Climate change and rising atmospheric carbon dioxide concentration is a concern for agriculture, including viticulture. Studies on elevated carbon dioxide have already been on grapevines, mainly taking place in greenhouses using potted plants or using field grown vines under higher CO2 enrichment, i.e. >650 ppm. The VineyardFACE, located at Hochschule Geisenheim University, is an open field Free Air CO2 Enrichment (FACE) experimental set-up designed to study the effects of elevated carbon dioxide using field grown vines (Vitis vinifera L. cvs. Riesling and Cabernet Sauvignon). As the carbon dioxide fumigation started in 2014, the long term effects of elevated carbon dioxide treatment can be investigated on berry ripening parameters and fruit metabolic composition.
The present study aims to investigate the effect on fruit composition under a moderate increase (+20%; eCO2) of carbon dioxide concentration, as predicted for 2050 on both Riesling and Cabernet Sauvignon. Berry composition was determined for primary (sugars, organic acids, amino acids) and secondary metabolites (anthocyanins). Special focus was given on monitoring of berry diameter and ripening rates throughout three growing seasons. Compared to previous results of the early adaptative phase of the vines [1], our results show little effect of eCO2 treatment on primary metabolites composition in berries. However, total anthocyanins concentration in berry skin was lower for eCO2 treatment in 2020, although the ratio between anthocyanins derivatives did not differ.
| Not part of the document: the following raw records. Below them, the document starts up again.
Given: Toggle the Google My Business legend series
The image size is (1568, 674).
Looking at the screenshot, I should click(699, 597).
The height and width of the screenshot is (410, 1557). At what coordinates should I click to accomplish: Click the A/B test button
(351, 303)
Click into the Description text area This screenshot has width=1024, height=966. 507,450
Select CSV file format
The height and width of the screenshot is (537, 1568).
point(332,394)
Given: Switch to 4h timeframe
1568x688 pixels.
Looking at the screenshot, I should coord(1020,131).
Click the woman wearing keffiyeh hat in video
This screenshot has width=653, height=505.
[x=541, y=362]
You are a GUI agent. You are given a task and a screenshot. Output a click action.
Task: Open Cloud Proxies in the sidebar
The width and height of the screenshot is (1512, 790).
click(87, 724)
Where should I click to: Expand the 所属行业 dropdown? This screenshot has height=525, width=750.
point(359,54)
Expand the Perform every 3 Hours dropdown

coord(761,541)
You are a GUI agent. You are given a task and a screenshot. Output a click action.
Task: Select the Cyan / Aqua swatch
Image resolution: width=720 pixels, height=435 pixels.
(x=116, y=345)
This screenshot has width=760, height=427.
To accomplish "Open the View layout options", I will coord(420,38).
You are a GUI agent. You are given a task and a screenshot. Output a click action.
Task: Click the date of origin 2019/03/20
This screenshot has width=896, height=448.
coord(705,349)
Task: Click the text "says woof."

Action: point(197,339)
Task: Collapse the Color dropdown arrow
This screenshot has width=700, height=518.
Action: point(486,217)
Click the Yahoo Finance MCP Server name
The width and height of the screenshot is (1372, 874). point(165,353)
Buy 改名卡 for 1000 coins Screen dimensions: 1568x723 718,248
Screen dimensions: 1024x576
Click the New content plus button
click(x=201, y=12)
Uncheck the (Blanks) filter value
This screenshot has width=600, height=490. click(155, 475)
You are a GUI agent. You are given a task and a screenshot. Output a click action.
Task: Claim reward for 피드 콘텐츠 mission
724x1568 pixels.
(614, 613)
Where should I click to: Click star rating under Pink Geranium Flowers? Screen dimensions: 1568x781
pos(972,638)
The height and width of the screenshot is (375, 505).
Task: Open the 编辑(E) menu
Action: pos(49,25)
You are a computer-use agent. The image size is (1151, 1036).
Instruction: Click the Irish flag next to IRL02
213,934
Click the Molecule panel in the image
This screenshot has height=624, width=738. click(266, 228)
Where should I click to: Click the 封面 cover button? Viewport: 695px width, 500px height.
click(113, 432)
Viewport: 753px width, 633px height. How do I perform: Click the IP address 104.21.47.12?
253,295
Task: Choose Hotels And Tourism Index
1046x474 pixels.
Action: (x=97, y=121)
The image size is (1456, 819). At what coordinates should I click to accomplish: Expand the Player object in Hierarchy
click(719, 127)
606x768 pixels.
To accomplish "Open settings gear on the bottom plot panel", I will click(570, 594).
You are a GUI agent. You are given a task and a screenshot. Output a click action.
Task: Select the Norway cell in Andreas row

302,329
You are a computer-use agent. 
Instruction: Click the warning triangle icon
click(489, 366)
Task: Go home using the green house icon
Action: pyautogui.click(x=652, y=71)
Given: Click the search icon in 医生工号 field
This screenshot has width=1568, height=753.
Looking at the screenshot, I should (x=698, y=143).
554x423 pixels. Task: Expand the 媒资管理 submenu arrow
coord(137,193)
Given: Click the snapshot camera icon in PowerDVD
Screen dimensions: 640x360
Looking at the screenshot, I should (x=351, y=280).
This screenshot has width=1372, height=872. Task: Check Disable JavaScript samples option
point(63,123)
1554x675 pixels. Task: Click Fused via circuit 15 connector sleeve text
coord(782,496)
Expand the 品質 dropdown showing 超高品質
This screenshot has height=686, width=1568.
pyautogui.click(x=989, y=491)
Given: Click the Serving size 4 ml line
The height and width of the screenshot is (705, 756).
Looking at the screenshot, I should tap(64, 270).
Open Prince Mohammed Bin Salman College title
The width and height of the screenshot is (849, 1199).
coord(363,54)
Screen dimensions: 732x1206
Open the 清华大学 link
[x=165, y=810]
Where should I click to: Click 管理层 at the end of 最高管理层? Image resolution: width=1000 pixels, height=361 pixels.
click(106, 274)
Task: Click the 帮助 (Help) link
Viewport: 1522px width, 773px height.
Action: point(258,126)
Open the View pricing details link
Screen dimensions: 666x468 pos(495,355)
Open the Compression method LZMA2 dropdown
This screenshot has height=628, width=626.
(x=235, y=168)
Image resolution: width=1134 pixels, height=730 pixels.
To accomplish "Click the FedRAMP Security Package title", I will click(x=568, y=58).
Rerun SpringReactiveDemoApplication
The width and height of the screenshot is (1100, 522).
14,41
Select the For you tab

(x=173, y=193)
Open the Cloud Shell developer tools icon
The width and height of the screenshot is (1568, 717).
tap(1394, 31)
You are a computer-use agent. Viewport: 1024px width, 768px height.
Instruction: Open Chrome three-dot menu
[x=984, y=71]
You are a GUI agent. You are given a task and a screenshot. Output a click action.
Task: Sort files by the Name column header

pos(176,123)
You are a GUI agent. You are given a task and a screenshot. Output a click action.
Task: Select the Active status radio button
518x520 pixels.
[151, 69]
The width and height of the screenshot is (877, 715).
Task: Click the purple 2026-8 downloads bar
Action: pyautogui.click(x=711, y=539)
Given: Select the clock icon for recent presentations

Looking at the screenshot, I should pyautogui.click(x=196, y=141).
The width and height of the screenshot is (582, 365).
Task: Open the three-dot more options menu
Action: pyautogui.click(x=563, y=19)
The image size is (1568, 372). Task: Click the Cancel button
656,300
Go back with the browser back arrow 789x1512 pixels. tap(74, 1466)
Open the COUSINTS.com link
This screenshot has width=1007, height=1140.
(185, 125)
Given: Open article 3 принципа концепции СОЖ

[1] Wohlfahrt Y., Tittmann S., Schmidt D., Rauhut D., Honermeier B., Stoll M. (2020) The effect of elevated CO2 on berry development and bunch structure of Vitis vinifera L. cvs. Riesling and Cabernet Sauvignon. Applied Science Basel 10: 2486

Comparison of imputation methods in long and varied phenological series. Application to the Conegliano dataset, including observations from 1964 over 400 grape varieties

A large varietal collection including over 1700 varieties was maintained in Conegliano, ITA, since the 1950s. Phenological data on a subset of 400 grape varieties including wine grapes, table grapes, and raisins were acquired at bud break, flowering, veraison, and ripening since 1964. Despite the efforts in maintaining and acquiring data over such an extensive collection, the data set has varying degrees of missing cases depending on the variety and the year. This is ubiquitous in phenology datasets with significant size and length. In this work, we evaluated four state-of-the-art methods to estimate missing values in this phenological series: k-Nearest Neighbour (kNN), Multivariate Imputation by Chained Equations (mice), MissForest, and Bidirectional Recurrent Imputation for Time Series (BRITS). For each phenological stage, we evaluated the performance of the methods in two ways. 1) On the full dataset, we randomly hold-out 10% of the true values for use as a test set and repeated the process 1000 times (Monte Carlo cross-validation). 2) On a reduced and almost complete subset of varieties, we varied the percentage of missing values from 10% to 70% by random deletion. In all cases, we evaluated the performance on the original values using normalized root mean squared error. For the full dataset we also obtained performance statistics by variety and by year. MissForest provided average errors of 17% (3 days) at budbreak, 14% (4 days) at flowering, 14.5% (7 days) at veraison, and 17% (3 days) at maturity. We completed the imputations of the Conegliano dataset, one of the world’s most extensive and varied phenological time series and a steppingstone for future climate change studies in grapes. The dataset is now ready for further analysis, and a rigorous evaluation of imputation errors is included.